PROVIDED PASSAGE |

━━━━━━━━━━━━━━━━

Inside your mouth right now, there is a group of bacteria whose closest relatives can also be found in the belly of a moose, in dogs, cats, and dolphins, and in groundwater deep under the Earth’s surface. In a recent discovery, scientists have found that these organisms have adapted to these incredibly diverse environments—without radically changing their genomes.
The organisms are members of the TM7, or Sacchraribacteria, phylum. These are ultra-small, parasitic bacteria with small genomes that belong to a larger group called the Candidate Phyla Radiation (CPR). These CPR bacteria are mysterious “dark matter” that represent more than 25 percent of all bacterial diversity, yet we know very little about them since the vast majority remain uncultivated.
In research first published as a pre-print in 2018, and now formally in the journal Cell Reports, scientists describe their findings that Saccharibacteria within a mammalian host are more diverse than ever anticipated. The researchers also discovered that certain members of the bacteria are found in the oral cavity of humans, the guts of other mammals, and in groundwater. While these environments are all very different, the bacteria’s tiny genomes remain minimally changed between humans and groundwater. This indicates that humans acquired the bacteria more recently, on an evolutionary timescale.
“It’s the only bacteria we know that has hardly changed when they adapted to humans,” said Dr. Jeffrey Scott McLean, a microbiologist and Associate Professor of Periodontics at the University of Washington School of Dentistry, and lead author of the paper.

━━━━━━━━━━━━━━━━

RAW DATA |

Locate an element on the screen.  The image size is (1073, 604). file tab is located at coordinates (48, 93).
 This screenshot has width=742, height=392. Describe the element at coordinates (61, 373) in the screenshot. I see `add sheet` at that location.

━━━━━━━━━━━━━━━━

TASK LIST |
a - From the article about Saccharibacteria, extract the passage from "In research first" up to and including "of the paper.".
b - List every animal named in the first paragraph of the article about Saccharibacteria.

EXERCISE RESPONSES |
a -
In research first published as a pre-print in 2018, and now formally in the journal Cell Reports, scientists describe their findings that Saccharibacteria within a mammalian host are more diverse than ever anticipated. The researchers also discovered that certain members of the bacteria are found in the oral cavity of humans, the guts of other mammals, and in groundwater. While these environments are all very different, the bacteria’s tiny genomes remain minimally changed between humans and groundwater. This indicates that humans acquired the bacteria more recently, on an evolutionary timescale.
“It’s the only bacteria we know that has hardly changed when they adapted to humans,” said Dr. Jeffrey Scott McLean, a microbiologist and Associate Professor of Periodontics at the University of Washington School of Dentistry, and lead author of the paper.

b -
moose
dogs
cats
dolphins